The two-tiered standard of law that the Special Criminal Court has manifested brings very real consequences. With an 89% conviction rate, the Special Criminal Court exists as an almost surefire way to send the accused to prison, which, no matter your feelings on how terrorism and gangland cases should be tried, should bring into question this courts credibility. The Irish Constitution has been in effect for 83 years, and of those years, in 56 of them we have witnessed the government claim that we need “temporary” emergency measures to combat scheduled offences. This is a travesty and flies in the face of what is considered a democratic society with an independent judiciary.
Up until last week, Sinn Fein was the only major Irish political party officially opposed to the Special Criminal Court, though in the past few years their voting record in the Dail transitioned from nay votes to abstention when the time came annually to renew the emergency powers. During The Troubles, when the party was publicly known as the political wing of the Provisional IRA, many party members were imprisoned by the juryless court. Some people were arrested just for possession of materials (i.e. a poster) that showed support for the republican movement. This move by Sinn Fein is what political scientists would call a “move to the middle.” In the past few elections Sinn Fein’s growth as a party has been attributed to their becoming a more middle-of-the-road party, free of any paramilitary affiliation. Mary Lou McDonald, the successor of Gerry Adams, is the figurehead poised to bring the once-militant party into the mainstream. A reporter for The Irish Examiner, Aoife Grace Moore, described the change in Sinn Fein policy, “It used to be the case in Ireland that you waited until you entered government before you gave up your principles, but Sinn Fein does claim to be the party of change.” It is regrettable that Sinn Fein is changing their longstanding policies to appease a new demographic, and it simultaneously alienates their longtime supporters. McDonald has also recently said that in a united Ireland the 12th of July could be a public holiday, and that she was open to a discussion on whether a united Ireland should join the Commonwealth.
The Sinn Fein justification for their change in policy is that “special” courts are needed where “safety” is a concern, and pointed to the prosecution of gangsters as an example of when the juryless courts would be needed. The fact of the matter is that even if members of Sinn Fein weren’t the ones targeted by this juryless court for the past 50 years, this is still a gross infringement of constitutional rights. To allow any citizen to be tried in a juryless court is to be complicit in violating their human rights, and denies them the opportunity to be “innocent until proven guilty.” Tyrants often use the guise of safety to infringe on human rights, and now Sinn Fein, longtime supporters of human rights, have sacrificed their principles under the guise of safety so they can gain support from the ruling class.

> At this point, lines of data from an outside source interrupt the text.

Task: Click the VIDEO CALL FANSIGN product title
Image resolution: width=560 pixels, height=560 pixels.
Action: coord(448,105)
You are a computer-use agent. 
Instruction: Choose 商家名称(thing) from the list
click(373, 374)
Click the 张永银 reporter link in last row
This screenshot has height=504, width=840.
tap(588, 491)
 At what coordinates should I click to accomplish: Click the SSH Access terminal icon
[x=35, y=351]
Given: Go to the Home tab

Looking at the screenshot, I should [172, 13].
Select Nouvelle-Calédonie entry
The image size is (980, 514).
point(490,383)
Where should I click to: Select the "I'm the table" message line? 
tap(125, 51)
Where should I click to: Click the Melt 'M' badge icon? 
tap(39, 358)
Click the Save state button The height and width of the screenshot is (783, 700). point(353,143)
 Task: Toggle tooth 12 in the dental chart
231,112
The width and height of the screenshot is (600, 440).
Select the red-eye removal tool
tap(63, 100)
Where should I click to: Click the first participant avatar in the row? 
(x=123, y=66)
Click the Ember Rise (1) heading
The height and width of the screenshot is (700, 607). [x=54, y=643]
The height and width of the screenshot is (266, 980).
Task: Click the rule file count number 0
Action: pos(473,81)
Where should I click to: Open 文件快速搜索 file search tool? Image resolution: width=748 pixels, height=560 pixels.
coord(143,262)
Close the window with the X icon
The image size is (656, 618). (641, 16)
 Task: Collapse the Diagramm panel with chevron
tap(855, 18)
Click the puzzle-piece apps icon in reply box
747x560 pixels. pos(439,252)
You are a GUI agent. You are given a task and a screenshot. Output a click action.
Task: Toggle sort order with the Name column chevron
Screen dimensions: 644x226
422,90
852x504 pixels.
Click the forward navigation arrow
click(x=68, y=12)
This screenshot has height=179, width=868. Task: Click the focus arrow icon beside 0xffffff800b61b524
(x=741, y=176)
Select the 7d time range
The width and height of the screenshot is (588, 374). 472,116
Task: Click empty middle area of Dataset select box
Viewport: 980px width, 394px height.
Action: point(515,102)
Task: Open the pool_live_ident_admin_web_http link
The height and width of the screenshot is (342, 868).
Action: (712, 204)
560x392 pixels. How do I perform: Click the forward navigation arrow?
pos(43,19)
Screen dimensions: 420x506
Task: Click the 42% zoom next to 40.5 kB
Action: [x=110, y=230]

“Those who would give up essential liberty to purchase a little temporary safety, deserve neither liberty nor safety.” – Benjamin Franklin.
By James McGlashin.
Amnesty International. “REPUBLIC OF IRELAND: Submission to the Committee to Review the Offences Against the State Acts and Other Matters” Amnesty International. (October 1999).
Colm Scott Byrne. “Review of the Special Criminal Court.” (23 June 2020) Irish Council for Civil Liberties.
Criminal Justice (Amendment) Act 2009.
D.P.P. v. McKevitt.  IECCA 139
Eccles v. Ireland  I.R. 545
European Convention on Human Rights 1953.
The Irish Constitution 1937.
“Myth v. Fact: Trying Terror Suspects in Federal Courts” Human Rights First. February 2018.
Offences Against the State (Amendment) Act 1972.
Owen Conlon. “What is the Special Criminal Court, who has it jailed and what is Sinn Fein’s stance on it?” The Sun. (5 Feb 2020).
United States Constitution 1787.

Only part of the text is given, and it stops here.